The FedEx Logo is good as it is well known and easy to remember, also, in between the E and X of ‘Ex’ is a cleverly hidden arrow, which also indicates what they do, delivery.

The Apple Logo is an apple, thus is relevant to the company name. It is also sleek and silver, reflecting what their products are like, sleek, quick and cool.

The Pixar Logo is memorable and well known. It is also a computer animation, which is exactly what the company does, so it is also clever.

The Bad.

The NEW Starbucks Logo is the same as their old, well-known logo, but no longer bares their name, so people who don’t recognise the logo, don’t know what it belongs to.

The NEW Animal Planet is not as good as their old one, it is not as well known or memorable, it doesn’t show off what the channel does AND its sideways ‘M’ just looks messy.

The NEW GAP Logo is boring. Sure, GAP’s logo has never been anything special, eye-catching or fun, but it was recognisable. The new one is just as boring, if not more so and, as it’s new, people don’t recognise it as much as the old one.


What is Marketing?

Marketing is defined as the process of determining the needs and ants of consumers and being able to deliver products that satisfy those needs and wants. Marketing includes all of the activities necessary to move a product from the producer to the consumer.

Marketing can be thought of as a bridge from producer to consumer, this means that it is what connects the two, it can be thought of in this way because marketing is kind of the producer talking to the consumer, so it’s keeping them connected, it’s like a bridge.

The nine functions of marketing:

1. Buying

2. Selling

3. Financing

4. Storage

5. Transportation

6. Processing

7. Risk-Taking

8. Market Information

9. Grading and Standardising

The Four Utilities of Marketing:

1. Form Utility. e.g. Sand being processed into glass.

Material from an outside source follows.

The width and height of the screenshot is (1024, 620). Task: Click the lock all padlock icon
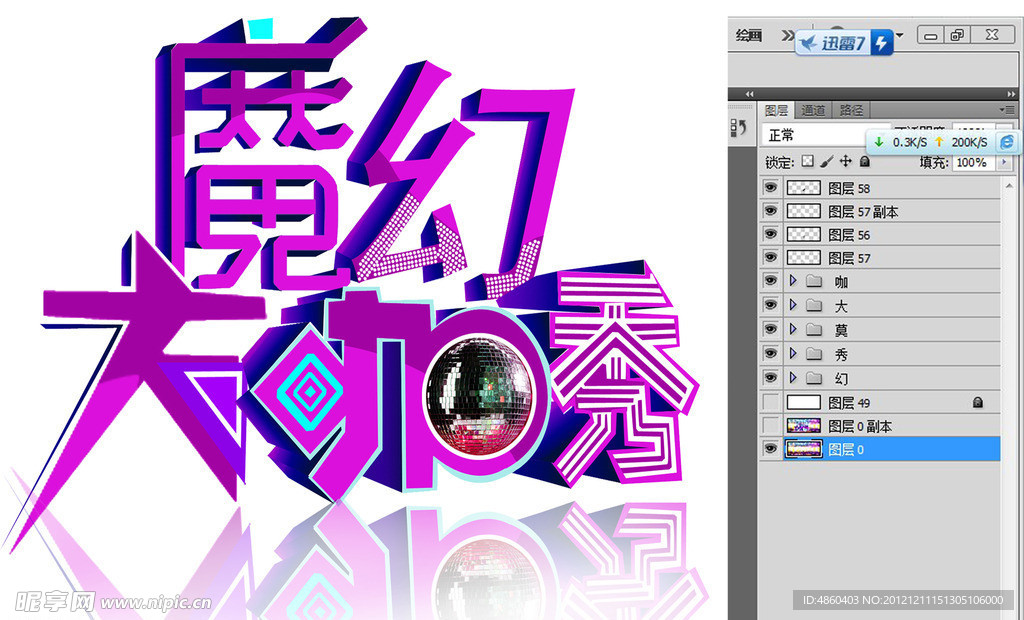(x=864, y=161)
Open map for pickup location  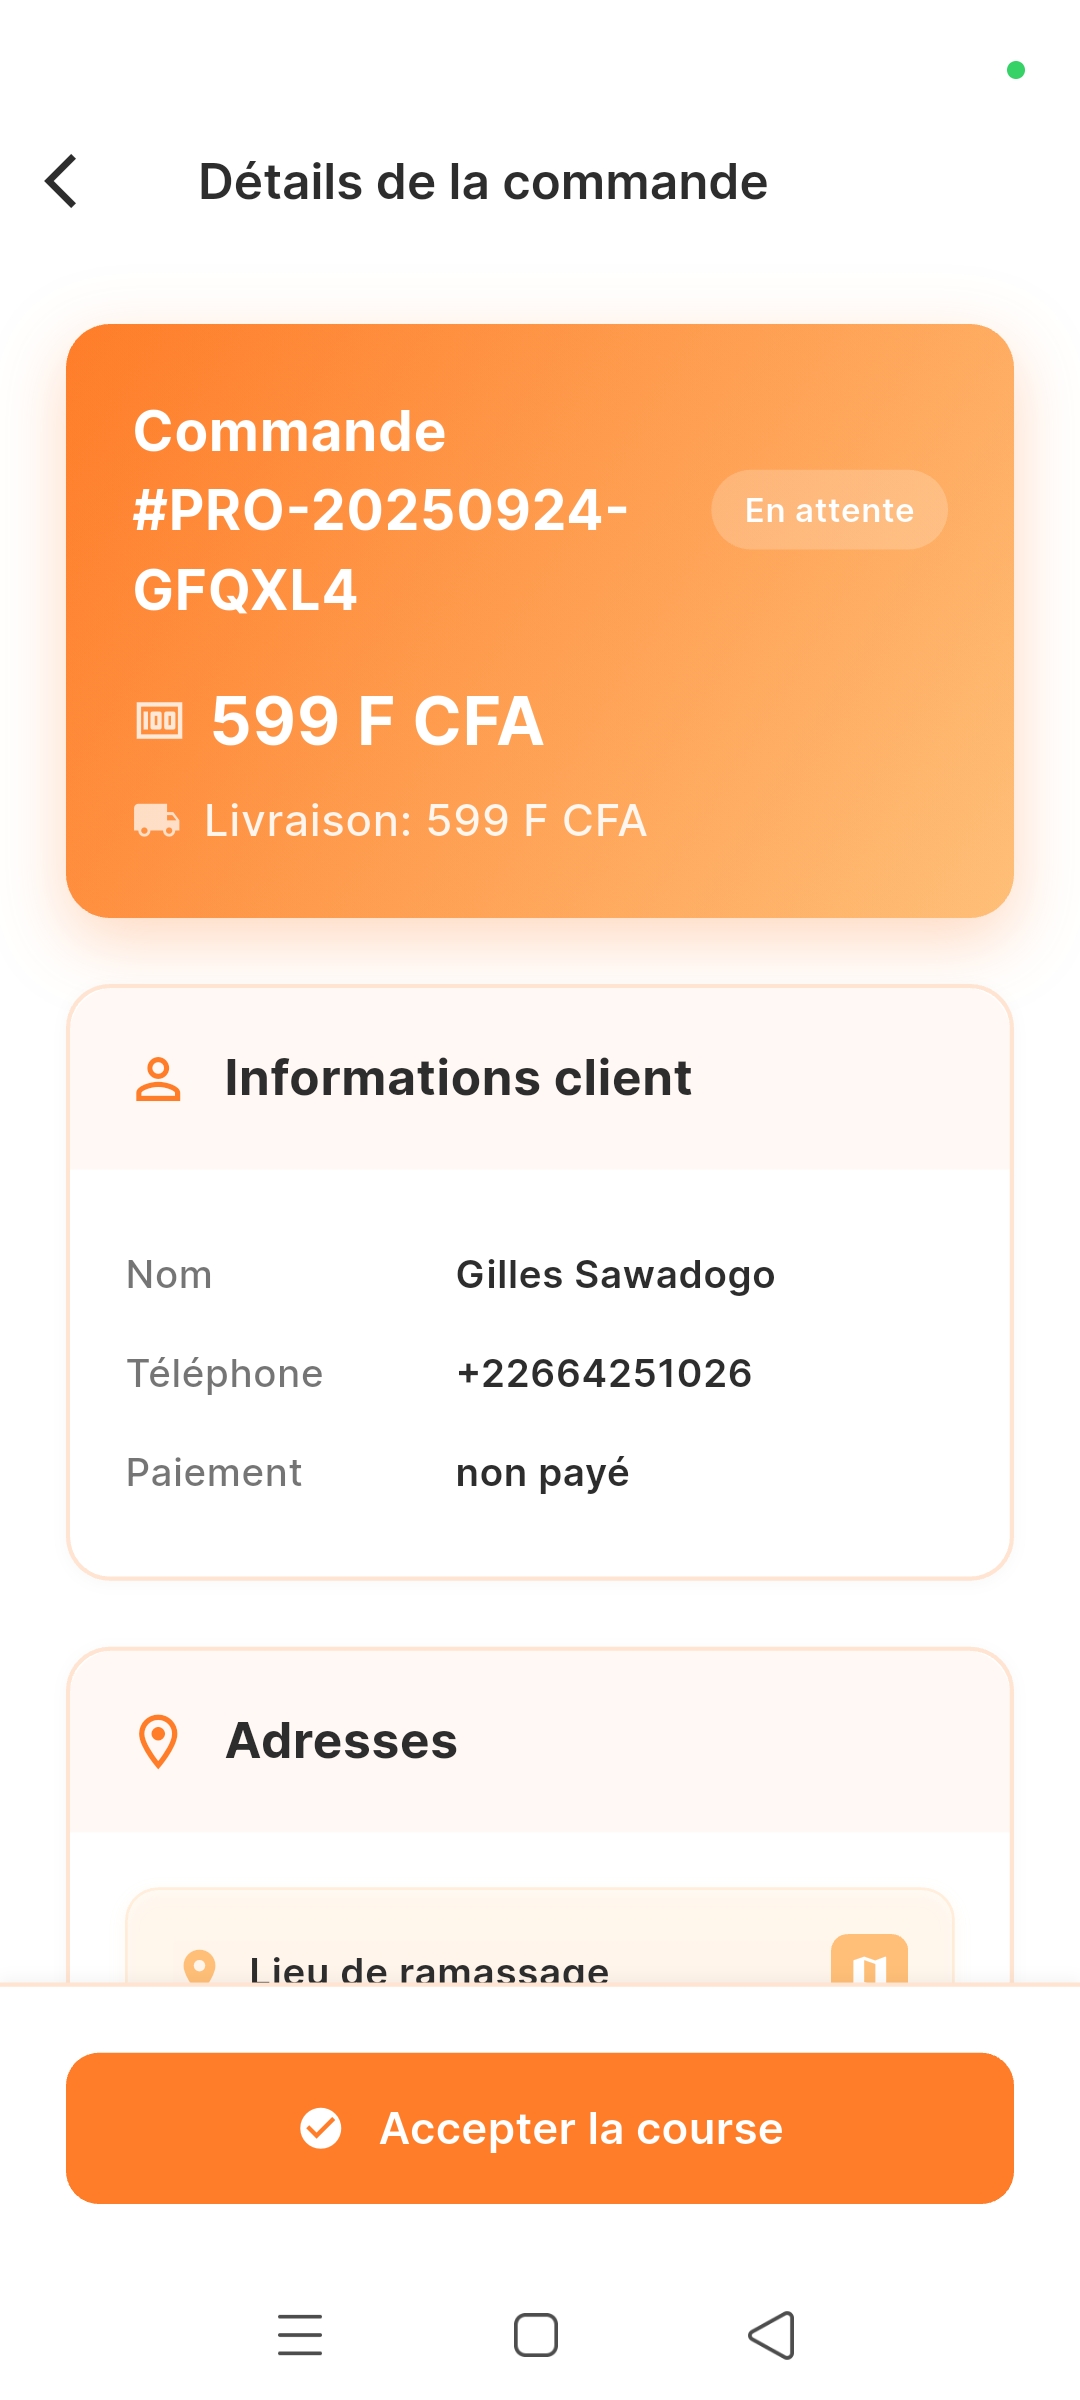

2. Place Utility. e.g. Flight can be used to move products.

3. Possession Utility e.g. A Deed to a house.

4. Time Utility. e.g. Freezers.


Product Name: Playstation 3.

Product Use: Entertainment.

Describe the typical consumers of the product: Gamers.

Raw Materials Used to Make the Product: Plastic, Metal.

How is the product processed? 1.blueprint designing programmed 3.designing the hardware 4.installing the hardware. 5.making the frames 6. installing the hardware into frame 6.designing and calibrating controller with the system 7.check

How is the Product Transported? Various, i.e. Truck, plane, etc.

Where is it Sold? Game shops, electrical shops, some supermarkets.

How is the Product Promoted and Advertised? TV, Print, Internet.

How Much Does the Product Cost? Average – £250

Other Activities That Are Part of the Marketing Process: Buying, selling, financing, storage, risk-taking, market information, grading and standardising.